GHG regulations. The final Regulations Amending the Passenger Automobile and Light Truck Greenhouse Gas Emission Regulations for model year 2017 and beyond will be published in the Canada Gazette, Part II, on 8 October. These regulatory amendments represent further action to reduce GHG emissions while building on the existing Regulations for 2011-2016 model year vehicles.

Over the lifetime operation of 2017 to 2025 model year vehicles, the Regulations Amending the Passenger Automobile and Light Truck Greenhouse Gas Emission Regulations are projected to deliver total GHG reductions of 174 megatonnes—roughly equivalent to one year of GHG emissions from Canada’s entire transportation sector.

As a result of these regulations, 2025 model year vehicles will consume up to 50% less fuel than 2008 vehicles leading to significant savings at the pump.

Tier 3. The proposed amendments to strengthen the On-Road Vehicle and Engine Emission Regulations and the Sulfur in Gasoline Regulations will be published in the Canada Gazette, Part I, on 27 September. With these amendments, Canada is proposing to establish more stringent US Tier 3 vehicle and fuel standards to provide cleaner air to Canadians.

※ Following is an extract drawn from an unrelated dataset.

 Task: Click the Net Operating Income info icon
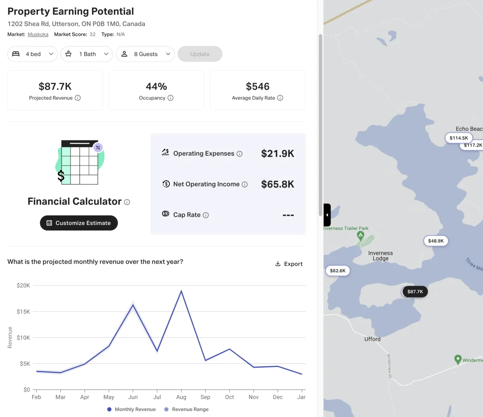(x=245, y=184)
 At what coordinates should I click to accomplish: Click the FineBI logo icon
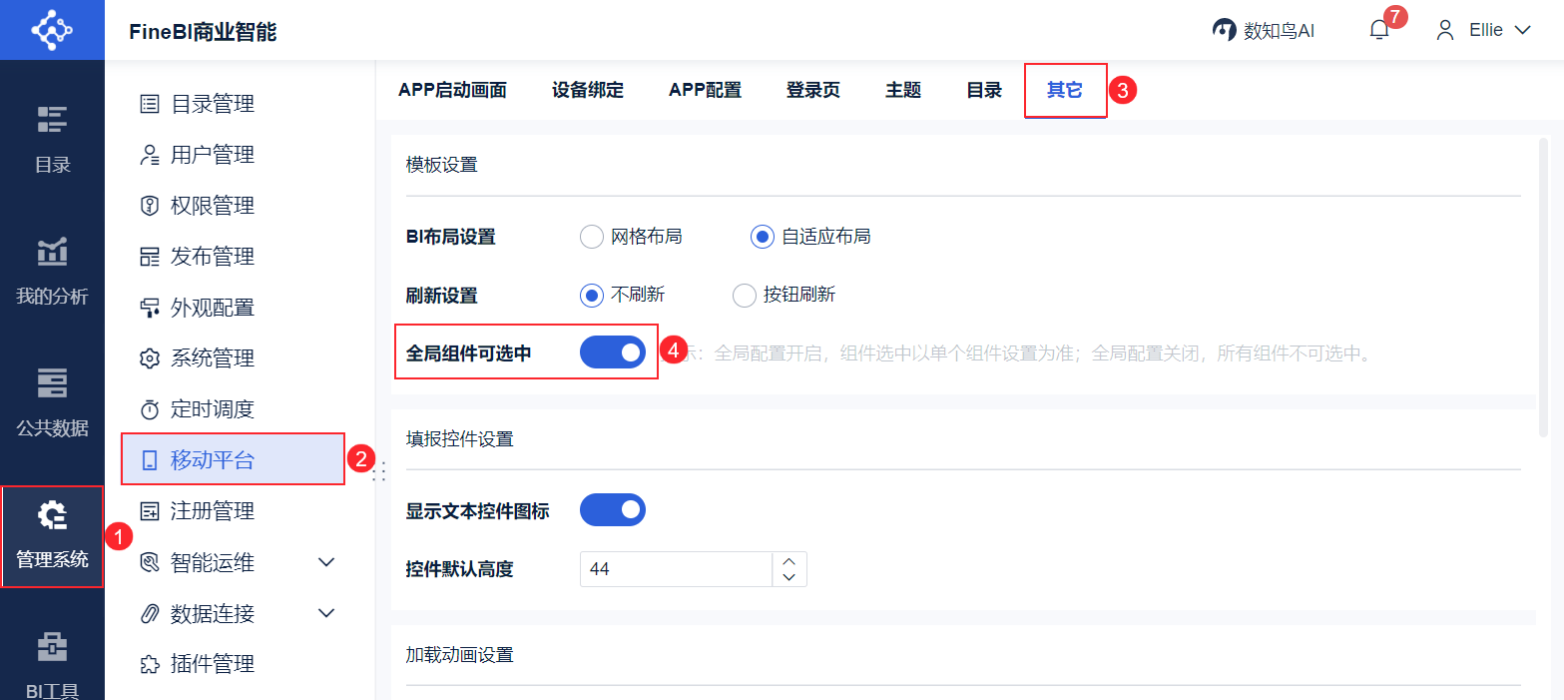pyautogui.click(x=52, y=30)
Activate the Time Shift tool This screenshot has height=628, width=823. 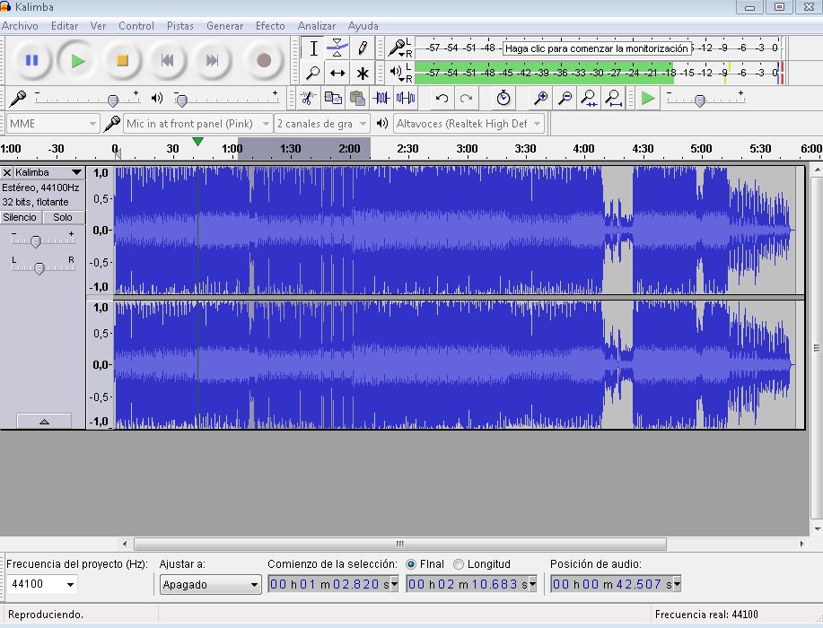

The proposed Tier 3 emission standards would apply to new passenger cars, light-duty trucks, and certain heavy-duty vehicles (such as delivery vans). The standards would be introduced with the 2017 model year and increase in stringency until fully implemented in the 2025 model year. Once fully phased-in, the Tier 3 exhaust emission standards would be as much as 80% lower than current Tier 2 emission standards.

Amendments to the Sulfur in Gasoline Regulations would reduce the average sulfur content of gasoline by nearly 70% to 10 parts per million from the current level of 30 parts per million beginning in 2017. Lower levels of sulphur in gasoline would also lead to reductions in air pollutant emissions from vehicles already on Canadian roads and enable new vehicle technologies or strategies to improve vehicle greenhouse gas emission performance.

The Government of Canada has estimated that the proposed Tier 3 standards are expected to result in:

  • Cumulative health and environmental benefits of $7.3 billion and cumulative net benefits for Canadians of $4.7 billion by 2030, representing a benefit to cost ratio of almost 3:1;

  • Air quality improvements in Canada that are expected to prevent approximately 1,400 premature deaths, nearly 200,000 days of asthma symptoms, and 2.8 million days of acute respiratory problems related to air pollution by 2030; and

  • Total estimated reductions in on-road vehicle fleet emissions of sulfur dioxide (43%); carbon monoxide (22%); volatile organic compounds (15%); nitrogen oxides (13%); fine particulate matter (8%) in 2030; and certain other air pollutants on the Canadian Environmental Protection Act, 1999, List of Toxic Substances (Schedule 1).

Heavy-duty vehicles. In addition, the Government of Canada announced today it intends to start developing more stringent standards to further reduce GHG emissions and fuel consumption from post-2018 model year heavy-duty vehicles and engines.

The Notice of Intent for heavy-duty vehicles and engines would build on existing regulations for 2014-18 model years. As a result of the existing regulations, GHG emissions from 2018 model-year heavy-duty vehicles will be reduced by up to 23%.

The announcement was made at an auto-sector clean technology roundtable during Minister Aglukkaq’s visit to New York to represent Canada at the Climate Finance Ministerial, the Major Economies Forum on Energy and Climate, a High-Level Assembly for the Climate and Clean Air Coalition, and the UN Secretary-General’s Climate Summit.